Selected excerpt >>

#####

[Mondrian] Multithreading etc

michael bienstein mbienstein at yahoo.fr
Fri Mar 9 05:36:00 EST 2007


I sent this to the list but it gets bounced because I attached the code in a zip file.  How do I send code through without checking it in because it is still orthogonal to the codebase?

Michael
----

Well, I have code that works for multi-threading infrastructure so I
would like to know if it is worth continuing with this or not.

As for ROLLUP/CUBE my thoughts are:
1)
Either we keep the codebase simple by sticking to a standard (SQL2003)
even if this standard is not yet implemented widely and certain
databases have better special features than others, or we allow a
per-database SQL generation system.  The argument for the second makes
sense only if the developer resources to write and maintain each
dialect comes from the database vendor or their community.  Mondrian is
probably at a stage that such discussions can be undertaken with the
database vendors.
2) Architecturally this implies loading multiple
Aggregations from one SQL query.  That requires a rethink of the way
the cell cache loading is done because at the moment an Aggregation is
loaded one at a time and in a synchronized block on the Aggregation. 
Similar concerns have to be dealt with for in-memory rollups.  I think
that synchronized is too forceful.  We need something more like a Lock
from java.util.concurrent so we can do tryLock().  Look at the TxLock
idea I have in the code I'm attaching.

As for multi-threading:
I
have only written most of the base infrastructure, not the cell
loading.  To integrate would require a significant amount of work in
Mondrian's code to pass all interaction with Mondrian through
TxSystem.runWithTx().  

Basic concerns are:
  1)      Threads should be able to share data
 related to the request across the threads.
  2)      A
Thread should be loaned to a request and returned in a way that is
well-nigh fail-safe (i.e. the thread shouldn’t keep running of the
request fails in some way).
  3)      We should be able in a parameter of some sort decide to NOT use threads at all.
  4)      The number of threads should be configurable.
  5)      There should be an independence from the rest of the code base.
  6)      We should be able to make use of custom thread pools or use managed thread pools from the application server.
  7)      Then there is a relatively minor issue with read-consistency for near-real-time data that turns out to be a real head-ache.  This can be done by either: using the transaction semantics of the underlying data store or modifying all SQL requests and cache interactions with a timestamp and/or transaction id of some sort.  E.g.

#####

Material >>
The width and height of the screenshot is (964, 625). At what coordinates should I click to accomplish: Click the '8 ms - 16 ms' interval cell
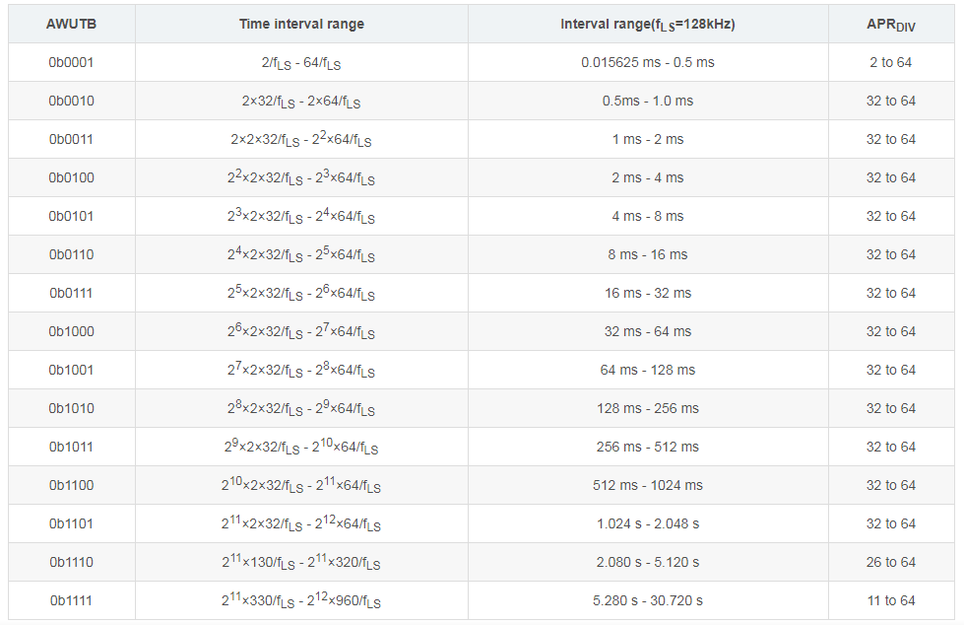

#####

What to do >>
1. Reproduce everything in the Mondrian multithreading post from "michael bienstein mbienstein" down to "this or not.".
2. Translate this sentence from the Mondrian multithreading post into Spanish: "The number of threads should be configurable."
3. Write what comes next in the Mondrian multithreading post, picking up where it stops.
The data has no connection to the Mondrian multithreading post.

Task answers >>
1.
michael bienstein mbienstein at yahoo.fr
Fri Mar 9 05:36:00 EST 2007


I sent this to the list but it gets bounced because I attached the code in a zip file.  How do I send code through without checking it in because it is still orthogonal to the codebase?

Michael
----

Well, I have code that works for multi-threading infrastructure so I
would like to know if it is worth continuing with this or not.

2. El número de hilos debería ser configurable.

3.
when an MDX requests begins it asks the underlying data store for the
id of the last completed transaction that modified data and keeps this
in a request-scope available to all threads.  Then it appends “changedTxId <= ${lastTxIdWhenFirstEntered}” to each WHERE clause.  If however we use the underlying data store’s transactions then we must keep open the JDBC Connection for
 the duration of the request reusing it on the same thread for each interaction with that data store.
    Now,
I think that the best way to take advantage of multiple threads in the
storage system is NOT launching multiple SQLs on the same star schema
but different aggregations but rather to use partitioning of data.  That is to segment the cell data (and maybe dimension data) based on values of certain columns.  For example year<2007 and year=2007 in  two different partitions.  This can be introduced slowly by simply making a RolapStar one Partition for the moment.  Having said that aggregation tables are also a type of Partition and hitting two of them at once should be quite easy.
  So the design I am introducing has the following features:
1)
A scope for "request" or "interaction" that is larger than the Thread
that begins it.  Since this is similar to a transaction I've called it
a Tx.  See the mondrian.tx package.  Each sub-system in Mondrian can
enlist a representation of itself in the Tx.
2)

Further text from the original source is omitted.